Hey, you should check out the flat controls from jki. http://resources.jki.net/jki-flat-ui-controls-toolkit

Also, check out the tech preview. ni.com/techpreview

Michael Bilyk
Former NI Software Engineer (IT)
TiTou
Trusted Enthusiast

I'm using it already, it is indeed a nice kit, but I'd like NI to give us a lot more than just a palette of flat controls


We have two ears and one mouth so that we can listen twice as much as we speak.

Epictetus

Antoine Chalons

Tepig
Active Participant

Ya, I agree with this idea.

Recently Google has updated Chrome with Material Design, I love it.

Certified LabVIEW Developer
There are only two ways to tell somebody thanks: Kudos and Marked Solutions

GCentral
AgentAstronaut
Active Participant

Hey Emboar,

 

Chrome has had Material Design for a long time now. Since about 2014 they have been using Material design as their guiding principles. One of the main ideas of material design is to create a framework that is native to the structure you are working in. For a test panel, this means that test panels across your company should have a similar look, feel, and workflow no matter who developed it. This can be totally worth it from a usability perspective, but it takes a lot of work to build up a set of principles that will work for you. I agree TiTou that LabVIEW has a long way to go if it wants to meet all of the material design principles, but LabVIEW isn't so far off, especially in LabVIEW NXG. This is my personal understanding, so I could be completely off base about Material Design. 

 

Material is the metaphor
Material Design is inspired by the physical world and its textures, including how they reflect light and cast shadows. Material surfaces reimagine the mediums of paper and ink.

We could take this literally in that LabVIEW was originally designed to make UIs that match instrument faces.

 

Bold, graphic, intentional
Material Design is guided by print design methods — typography, grids, space, scale, color, and imagery — to create hierarchy, meaning, and focus that immerse viewers in the experience.

This can be done with colors, panes, decorations, fonts, custom buttons. It isn't necessarily built in, and too much hierarchy can create issues, but it is available.

 

Motion provides meaning
Motion focuses attention and maintains continuity, through subtle feedback and coherent transitions. As elements appear on screen, they transform and reorganize the environment, with interactions generating new transformations.

This isn't really available in LabVIEW. Building motion into UI elements is difficult to do and does not work well.

 

Flexible foundation
The Material Design system is designed to enable brand expression. It’s integrated with a custom code base that allows the seamless implementation of components, plug-ins, and design elements.

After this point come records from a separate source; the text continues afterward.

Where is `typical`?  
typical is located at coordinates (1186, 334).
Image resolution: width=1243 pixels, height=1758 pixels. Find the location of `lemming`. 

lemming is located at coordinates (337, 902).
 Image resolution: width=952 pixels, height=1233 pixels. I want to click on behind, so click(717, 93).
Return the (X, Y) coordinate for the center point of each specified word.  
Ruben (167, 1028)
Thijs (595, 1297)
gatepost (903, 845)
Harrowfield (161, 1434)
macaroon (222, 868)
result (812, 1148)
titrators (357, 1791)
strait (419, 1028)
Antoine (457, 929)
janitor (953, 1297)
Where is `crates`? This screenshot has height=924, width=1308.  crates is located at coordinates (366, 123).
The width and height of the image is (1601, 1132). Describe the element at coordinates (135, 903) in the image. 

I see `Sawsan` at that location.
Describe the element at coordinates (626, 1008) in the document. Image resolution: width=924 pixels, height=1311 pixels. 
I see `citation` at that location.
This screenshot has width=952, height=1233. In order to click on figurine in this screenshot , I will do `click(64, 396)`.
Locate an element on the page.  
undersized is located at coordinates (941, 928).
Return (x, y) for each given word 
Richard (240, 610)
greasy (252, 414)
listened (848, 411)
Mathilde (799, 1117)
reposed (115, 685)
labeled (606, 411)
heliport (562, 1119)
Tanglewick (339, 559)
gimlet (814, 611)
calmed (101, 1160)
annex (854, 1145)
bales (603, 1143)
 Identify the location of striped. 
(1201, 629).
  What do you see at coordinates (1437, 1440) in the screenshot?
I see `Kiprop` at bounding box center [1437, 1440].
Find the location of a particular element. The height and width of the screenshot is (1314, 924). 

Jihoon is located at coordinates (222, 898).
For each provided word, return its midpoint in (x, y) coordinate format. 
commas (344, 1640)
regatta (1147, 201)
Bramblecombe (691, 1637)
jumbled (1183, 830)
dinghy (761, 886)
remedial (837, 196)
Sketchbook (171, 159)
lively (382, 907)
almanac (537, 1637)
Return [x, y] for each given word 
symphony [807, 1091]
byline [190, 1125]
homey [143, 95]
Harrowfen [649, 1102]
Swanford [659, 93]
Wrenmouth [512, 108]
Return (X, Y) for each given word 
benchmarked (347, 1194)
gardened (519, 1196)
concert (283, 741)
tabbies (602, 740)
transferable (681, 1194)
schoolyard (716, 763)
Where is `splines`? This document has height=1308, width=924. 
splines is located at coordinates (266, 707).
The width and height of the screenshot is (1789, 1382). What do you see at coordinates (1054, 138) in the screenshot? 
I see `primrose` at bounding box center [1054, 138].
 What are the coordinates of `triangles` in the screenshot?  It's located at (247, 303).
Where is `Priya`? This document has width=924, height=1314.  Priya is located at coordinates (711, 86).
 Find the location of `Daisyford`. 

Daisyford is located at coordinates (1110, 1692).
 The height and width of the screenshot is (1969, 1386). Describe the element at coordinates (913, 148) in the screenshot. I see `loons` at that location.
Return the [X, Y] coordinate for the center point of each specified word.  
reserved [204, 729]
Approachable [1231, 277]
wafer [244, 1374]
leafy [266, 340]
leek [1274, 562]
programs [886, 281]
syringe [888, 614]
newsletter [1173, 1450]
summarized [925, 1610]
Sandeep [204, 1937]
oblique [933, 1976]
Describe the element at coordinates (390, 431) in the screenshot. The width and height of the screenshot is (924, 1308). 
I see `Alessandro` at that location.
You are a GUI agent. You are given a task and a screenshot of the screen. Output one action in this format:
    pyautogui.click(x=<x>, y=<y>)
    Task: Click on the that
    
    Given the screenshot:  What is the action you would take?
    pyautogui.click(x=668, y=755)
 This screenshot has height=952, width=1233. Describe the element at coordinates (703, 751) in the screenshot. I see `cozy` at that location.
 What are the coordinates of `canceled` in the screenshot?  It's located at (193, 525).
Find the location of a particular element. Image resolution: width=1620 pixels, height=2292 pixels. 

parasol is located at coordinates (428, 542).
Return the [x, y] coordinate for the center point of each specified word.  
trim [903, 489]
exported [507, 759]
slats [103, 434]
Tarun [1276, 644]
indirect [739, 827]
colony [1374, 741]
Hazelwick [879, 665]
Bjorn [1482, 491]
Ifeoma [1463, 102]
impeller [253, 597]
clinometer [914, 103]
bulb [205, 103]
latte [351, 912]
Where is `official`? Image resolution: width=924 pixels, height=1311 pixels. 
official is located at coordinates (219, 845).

This is the problem with the original version of Material Design. A lot of companies had problems making sure their app stood out in terms of UI. Some people say that a LabVIEW application always looks like a LabVIEW application. If LabVIEW provides the assets to make UIs, and you do not customize them, then it is likely that they will not be distinct from other systems. LabVIEW allows for an extremely flexible foundation, but without using tabs and panes, creating universal order and structure is not possible. In terms of providing a structured foundation, LabVIEW could improve.

 

Cross Platform

Material Design maintains the same UI across platforms, using shared components across Android, iOS, Flutter, and the web.

LabVIEW NXG Web VIs have some of this, and the ability to change the window size gives some help with this, but it isn't the greatest tool.